Following the IIPA report (and the resignation of the chairman) Ontario Hydro was split up. Ontario Power Generation took over the Pickering and Darligton sites, the Bruce site was separated off and eventually leased to British Energy in 2000, and the non-nuclear generation passed to a new company Hydro One. It soon appeared that the lessons of the IIPA report had not been fully appreciated. Attempts to restart one of the Pickering reactors soon ran into problems of delay and overspend. Another inquiry by the Pickering A Review Panel found much the same problems as before “Manageemnt of the project from initial planning to execution was seriously flawed.” Now at last, after further resignations, Pickering is well on the way to recovery.

It is difficult at this distance and time to assess how far all or any of the above four factors contributed to decline of Ontario Hydro or the subsequnet problems at pickering – possibly all in varying degrees – or to what extent similar causes may be responsible for the present reductions in output from BE. The problems at BE are however being addressed with some apparently very drastic changes. According to a statement attributed to the chief executive Mike Alexander “70% of senior executives had been replaced and 50% of power station directors were new to their posts” (NEI Feb. 2005) If correctly reported these changes seem so extreme as to amount to a complete shake up – for better or worse – of the company.

However while there is a significant input of nuclear expertise at director level this is largely from the water reactor industry; there is an apparent lack of knowledge of the unique gas-cooled graphite system. The newly appointed (July 2004) Chief Nuclear Officer Roy Anderson (his approval by the Nuclear Installations Inspectorate is expected to be forthcoming) comes from the US as also does a non-executive director W. A.

Coley. Other non-executives include Pascal Colombiani a former chairman of the French Atomic Energy Commission and Sir Robert Walmsley with experience from nuclear submarines. All three were appointed in 2003. David Gilchrist, previously Managing Director of BE Generation resigned in August 2004.

Bruce Power

In contrast to the difficulties at the Pickering site the picture at Bruce is quite different. As reported in NI (December 2004) the nuclear reactors at Bruce Power are now performing well with load factors already at 85% and confidently expected to improve further.Power output in 2004 increased by about one-third over the previous year to 33.6 TWh .

The recovery of Bruce Power was presumably started when Robin Jeffrey, then British Energy’s resident North American director, negotiated the lease agreement (now foolishly and needlessly thrown away on the orders of DTI Secretary of State Patricia Hewitt).
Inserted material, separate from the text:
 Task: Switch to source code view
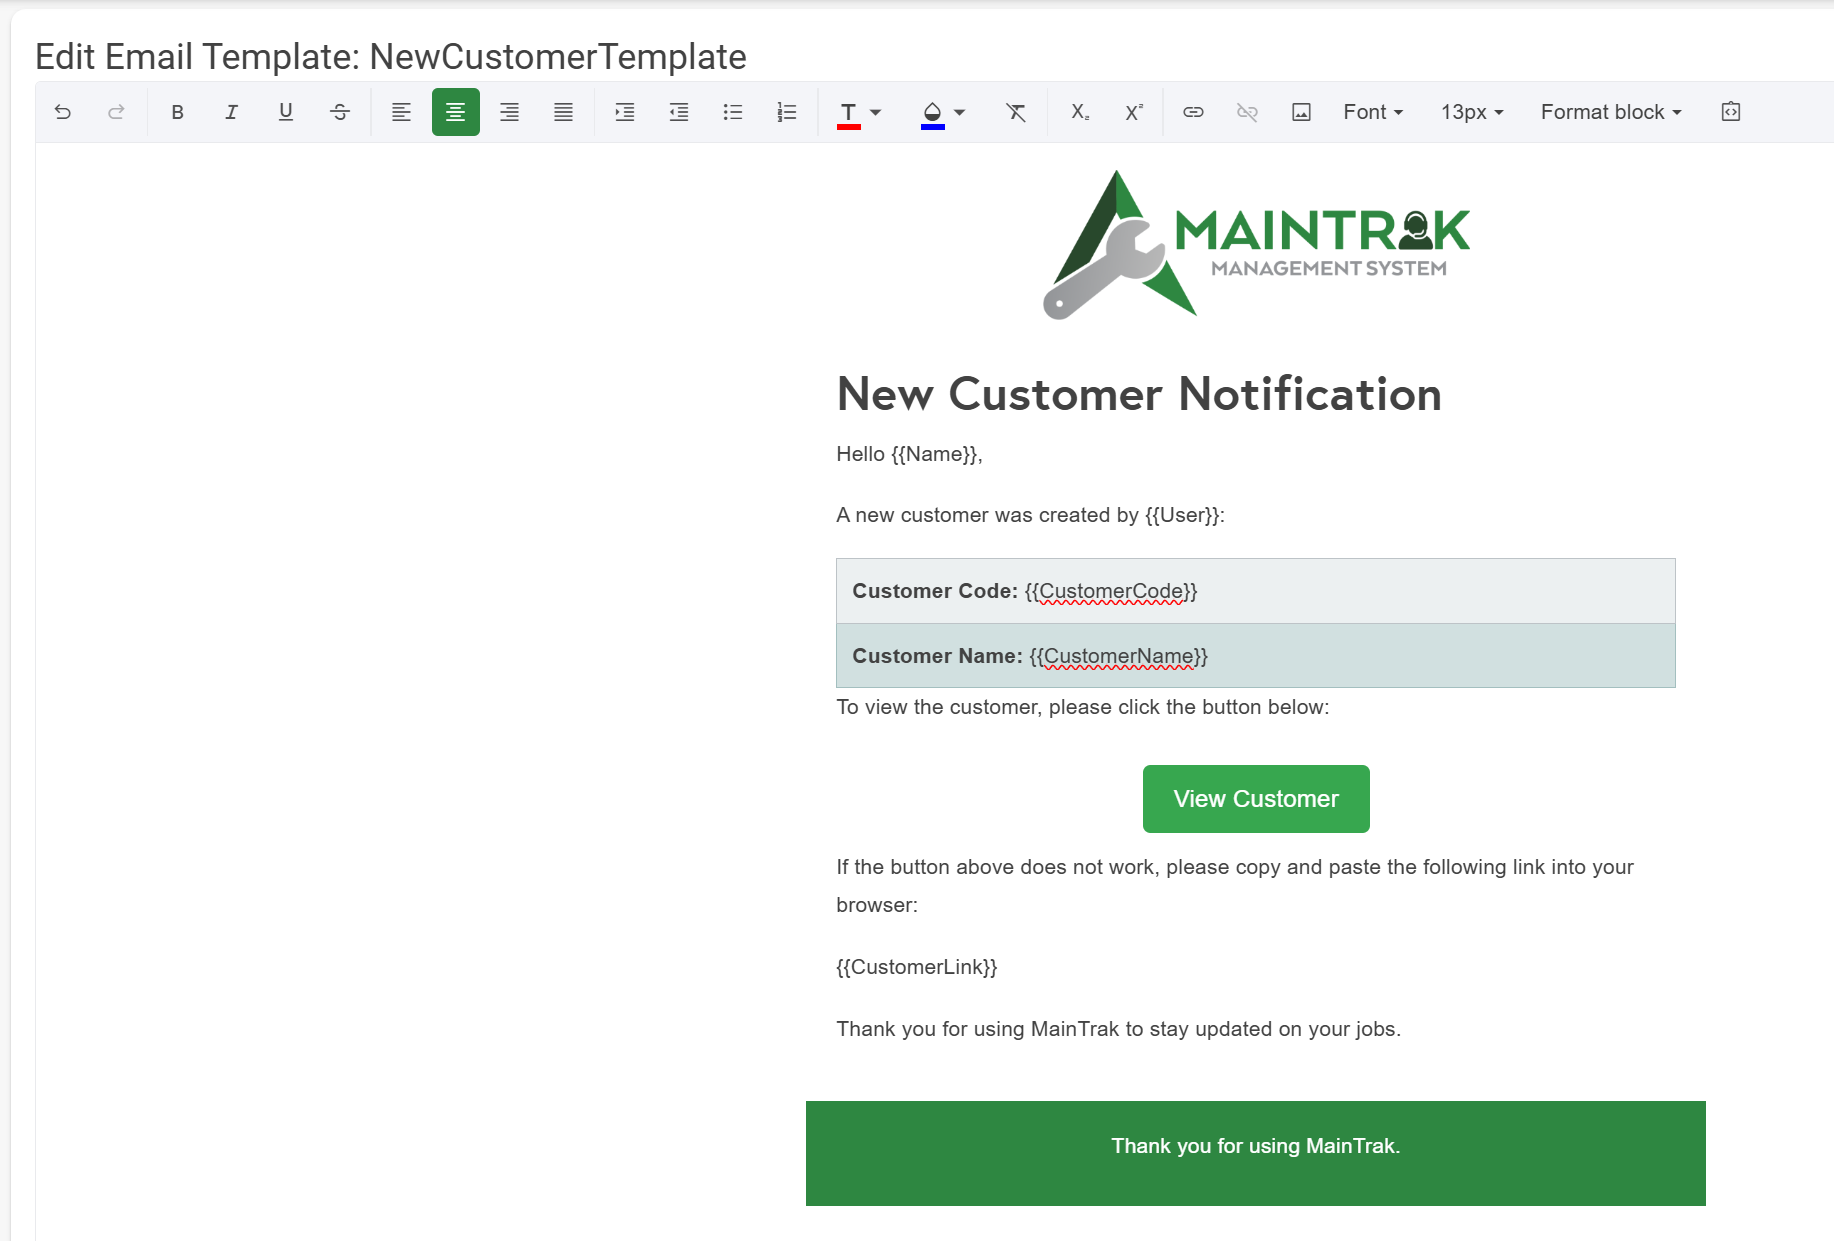tap(1731, 112)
In this Jeffrey was ably assisted by Duncan Hawthorne, who later resigned his directorship at BE to become the President and Chief Executive of Bruce Power. Hawthorne who had previously been awarded the Ontario Energy Association’s Leader of the Year award has now won the 2004 Hedley Palmer award “for his outstanding contribution to Ontario’s generation industry.” It seems that BE’s loss has been Ontario’s gain.
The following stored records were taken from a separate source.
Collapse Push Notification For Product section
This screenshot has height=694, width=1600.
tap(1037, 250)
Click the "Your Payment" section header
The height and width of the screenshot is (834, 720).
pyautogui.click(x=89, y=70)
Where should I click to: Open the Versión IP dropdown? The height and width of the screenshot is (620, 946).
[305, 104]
Following British Enerergy’s sale (at a loss) of its lease, Bruce Power is now owned by a Canadian group in which the workers and Bruce staff have a substantial stake. In addition to a 31.6% of the share  ownership by the Ontario Municipal Employees Retirement System, the Power Workers Union has a direct 4% shareholding, and 1.2% of shares are held by the Society of Engineering Professionals. The other partners each with a 31.6% share are Cameco, a major uranium mining company, and the Trans Canada Corporation. All partners clearly have an interest in maintaining the highest standards and output and this should ensure harmonious labour relations.

In contrast, a British Energy survey last summer found that “on average, most people in the company are not very satisfied with the state of play at the moment.” It seems that any rewards from a recovery in British Energy’s fortunes will go more to the incoming ‘reconstruction’ management than to the shareholders, including those employees encouraged by the Government to take shares in their company at the time of privatisation, who have already been deprived of 97.5% of the value of their shares. Are there any lessons that could be learnt here from the Canadian experience?